AUFGABE 1: Benenne in der Rezension alles von "Vor allem Drama-Queen" bis hinunter zu "sofort wieder vergessen." um, indem du "Lawinenhund" durch "Bernhardiner" ersetzt, und gib die Passage so wieder.
AUFGABE 2: Wer spielt laut der Rezension Cello auf der Platte?
AUFGABE 3: Nimm den Faden der Albumrezension auf und schreibe sie nach ihrem letzten Satz weiter.

ZITIERTER TEXT:

Bei "Halt Aus" möchte man seinen Ohren nicht trauen. Nachdem sich Mr Rödelheim und Xavier Naidoo öffentlichkeitswirksam mit Pest und Schwefel bekriegten, scheint aller Ungemach nunmehr beseitigt. Der Mannheimer Barde jammert sich durch eine solide Konfektionsballade, wie sie ebensogut auch auf "Mir So Nah" der guten Cassandra oder bei Xavas hätten stehen können.
Vor allem Drama-Queen Naidoo gibt einmal mehr den rettenden Lawinenhund. "Halt aus, ich komme / Bitte halt aus / Rettung ist auf dem Weg / Gib jetzt mehr als du hast / Es ist sehr bald geschafft." Das klingt nicht spannender als es sich liest. 2012 haben sich Deutschlands polarisierender Missionar und sein Dr. Frankenstein endgültig selbst in der klebrigen Erbauungssoße eigener Beliebigkeit aufgelöst. Das dürre Liedchen hat man ebenfalls sofort wieder vergessen.
Die Glashaus-Gefährtinnen Pippa und Cassandra sind selbstverständlich mit von der Partie. Durchaus fesche Gäste und eine handwerklich makellose Produktion. Was Ali Neander nicht nur in "Höha" beisteuert oder Rafael Zweifel am Cello ("Himmmelfahrtskommando"), verleiht der Platte eine organische Grundfarbe, die im Genre in der Tat eher selten vorkommt. Dennoch bleibt "Höha" nicht viel mehr als ein 90er-artig antiquiertes Abziehbild der Puff Daddy-"Come With Me"-Ära.

BEREITGESTELLTE DATEN:
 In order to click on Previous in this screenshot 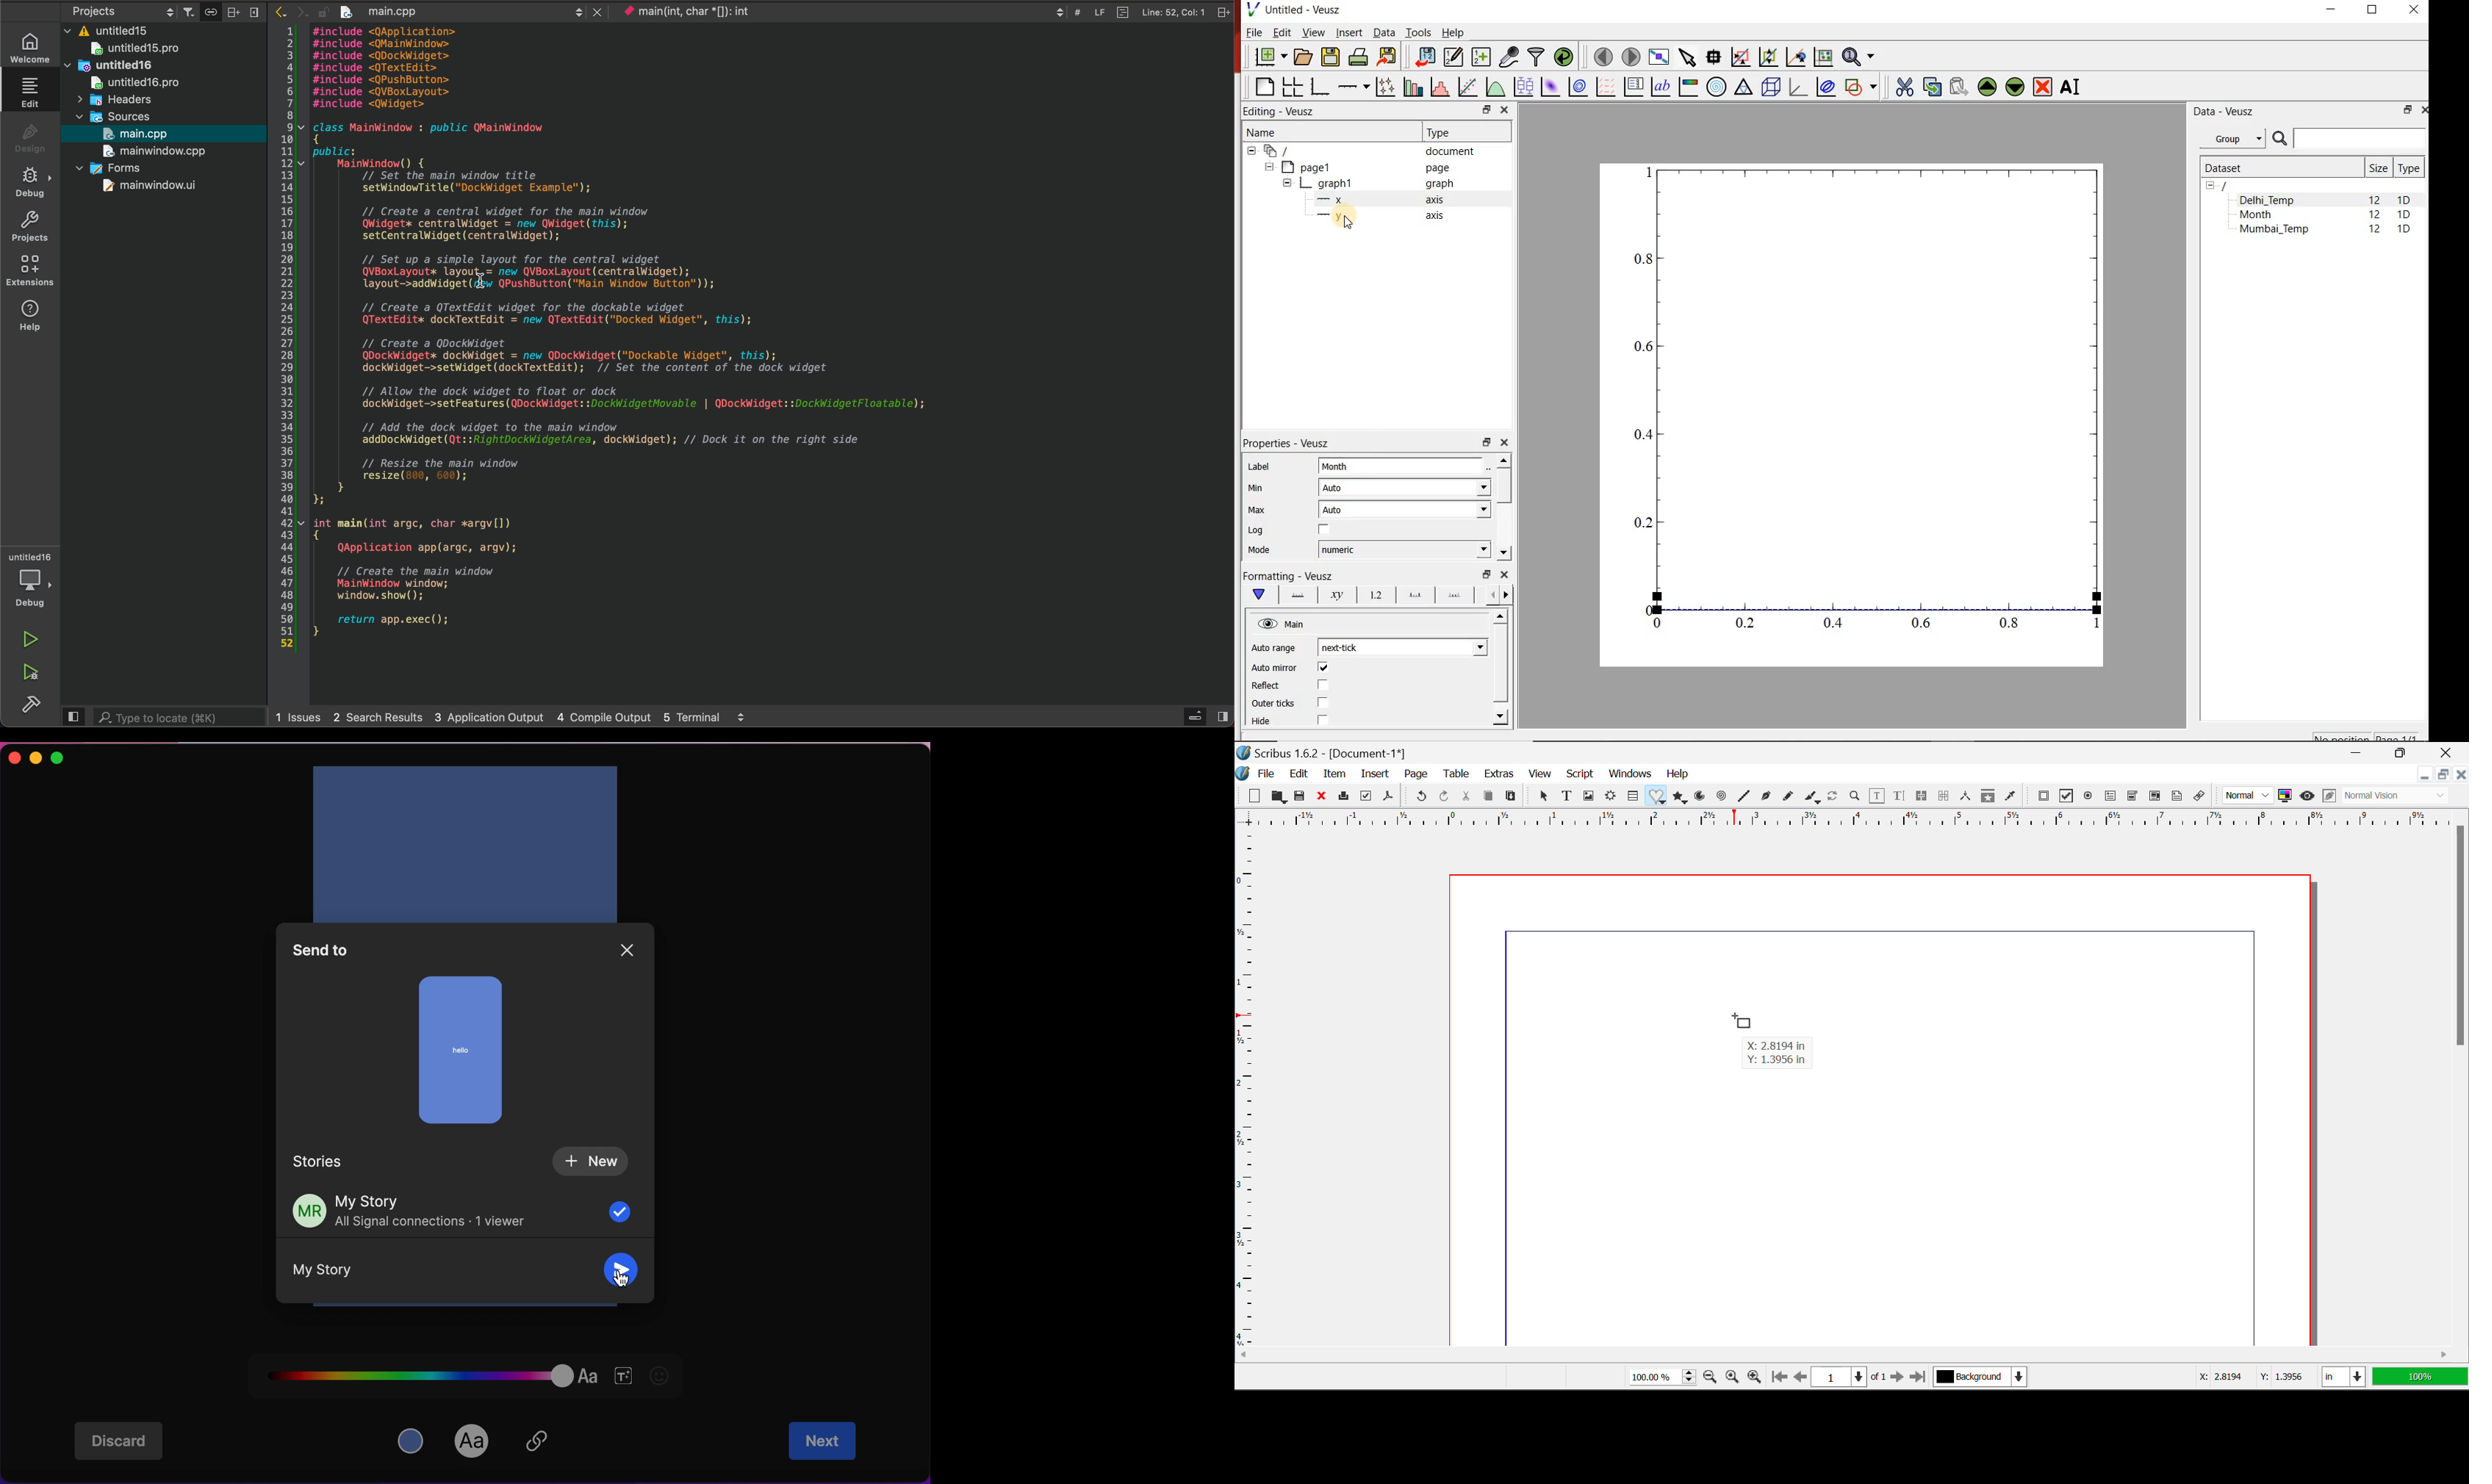, I will do `click(1801, 1378)`.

ANTWORT 1:
Vor allem Drama-Queen Naidoo gibt einmal mehr den rettenden Bernhardiner. "Halt aus, ich komme / Bitte halt aus / Rettung ist auf dem Weg / Gib jetzt mehr als du hast / Es ist sehr bald geschafft." Das klingt nicht spannender als es sich liest. 2012 haben sich Deutschlands polarisierender Missionar und sein Dr. Frankenstein endgültig selbst in der klebrigen Erbauungssoße eigener Beliebigkeit aufgelöst. Das dürre Liedchen hat man ebenfalls sofort wieder vergessen.

ANTWORT 2: Rafael Zweifel.

ANTWORT 3:
Als Veteran einen auf breitbeinig zu machen ginge absolut klar. Doch der erhobene Mackerfinger an die Nachkommen funktioniert nur, sofern der Elder Statesman auch lockende Zeilen im Gepäck führt. "Warum haben die kein Ansehen, Alter? / Weil MCs hier Niveau für 'ne Handcreme halten" und Ähnliches klingen auf Albumlänge jedoch ungeheuer abgedroschen. Von Rödelheim zum Rödelreim! Hinter der genreüblichen Egozentrik lauert nicht ein einziges fesselndes oder auch nur halbwegs interessantes sprachliches Bild. Zu wenig unterhaltend für solch einen wortgewandten Altmeister des Wortes.
Auf "Hoo" dann die gute alte Schulterklopfmaschine plus Jan Delay, Sido, Bushido, Azad und Kool Savas mit Cameo-Auftritten. Die recht kurzen Gastspiele markieren dann auch den Höhepunkt des belanglosen Stampfers in Stadionrock-Attitüde.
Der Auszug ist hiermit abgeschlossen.